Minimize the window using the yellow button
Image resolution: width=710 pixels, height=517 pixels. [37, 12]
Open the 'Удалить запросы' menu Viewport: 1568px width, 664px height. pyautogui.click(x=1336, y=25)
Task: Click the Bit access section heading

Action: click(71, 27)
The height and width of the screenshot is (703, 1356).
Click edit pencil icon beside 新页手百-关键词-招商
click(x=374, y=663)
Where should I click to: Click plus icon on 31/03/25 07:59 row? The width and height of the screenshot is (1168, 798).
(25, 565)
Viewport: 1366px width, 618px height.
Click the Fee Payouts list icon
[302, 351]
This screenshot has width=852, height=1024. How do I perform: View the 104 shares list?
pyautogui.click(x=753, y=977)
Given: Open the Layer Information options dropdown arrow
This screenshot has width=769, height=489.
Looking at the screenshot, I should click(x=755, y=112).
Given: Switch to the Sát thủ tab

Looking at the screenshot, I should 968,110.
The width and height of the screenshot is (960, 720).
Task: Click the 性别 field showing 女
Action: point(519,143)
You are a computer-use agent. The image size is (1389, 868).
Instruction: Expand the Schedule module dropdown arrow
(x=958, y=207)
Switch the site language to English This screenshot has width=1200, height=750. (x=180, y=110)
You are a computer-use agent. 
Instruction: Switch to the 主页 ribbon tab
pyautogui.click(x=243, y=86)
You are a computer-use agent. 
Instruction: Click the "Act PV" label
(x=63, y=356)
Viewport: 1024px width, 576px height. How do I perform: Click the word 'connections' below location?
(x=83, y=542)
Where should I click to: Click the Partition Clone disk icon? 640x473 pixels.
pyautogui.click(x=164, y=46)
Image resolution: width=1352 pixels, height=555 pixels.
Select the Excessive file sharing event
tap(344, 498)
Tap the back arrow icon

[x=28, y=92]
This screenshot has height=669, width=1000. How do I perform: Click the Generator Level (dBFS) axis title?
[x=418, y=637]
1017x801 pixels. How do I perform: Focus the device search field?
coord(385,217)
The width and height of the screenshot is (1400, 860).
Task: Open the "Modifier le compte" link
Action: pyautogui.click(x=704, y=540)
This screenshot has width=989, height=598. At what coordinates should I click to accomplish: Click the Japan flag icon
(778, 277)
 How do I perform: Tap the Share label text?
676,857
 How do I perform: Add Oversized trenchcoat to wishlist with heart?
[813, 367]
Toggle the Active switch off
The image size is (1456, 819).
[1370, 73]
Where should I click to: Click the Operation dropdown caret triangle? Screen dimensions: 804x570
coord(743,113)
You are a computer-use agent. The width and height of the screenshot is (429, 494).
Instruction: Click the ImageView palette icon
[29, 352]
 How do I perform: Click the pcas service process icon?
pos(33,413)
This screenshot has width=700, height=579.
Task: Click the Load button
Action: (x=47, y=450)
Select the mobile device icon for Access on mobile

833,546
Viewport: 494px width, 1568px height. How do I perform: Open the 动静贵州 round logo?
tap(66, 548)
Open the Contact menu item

Stated goal => Please return the lines without any change, starting at the line that contains "Toggle the Active switch off" and ending with the final line above.

Result =>
Toggle the Active switch off
The image size is (1456, 819).
[1370, 73]
Where should I click to: Click the Operation dropdown caret triangle? Screen dimensions: 804x570
coord(743,113)
You are a computer-use agent. The width and height of the screenshot is (429, 494).
Instruction: Click the ImageView palette icon
[29, 352]
 How do I perform: Click the pcas service process icon?
pos(33,413)
This screenshot has width=700, height=579.
Task: Click the Load button
Action: (x=47, y=450)
Select the mobile device icon for Access on mobile

833,546
Viewport: 494px width, 1568px height. How do I perform: Open the 动静贵州 round logo?
tap(66, 548)
Open the Contact menu item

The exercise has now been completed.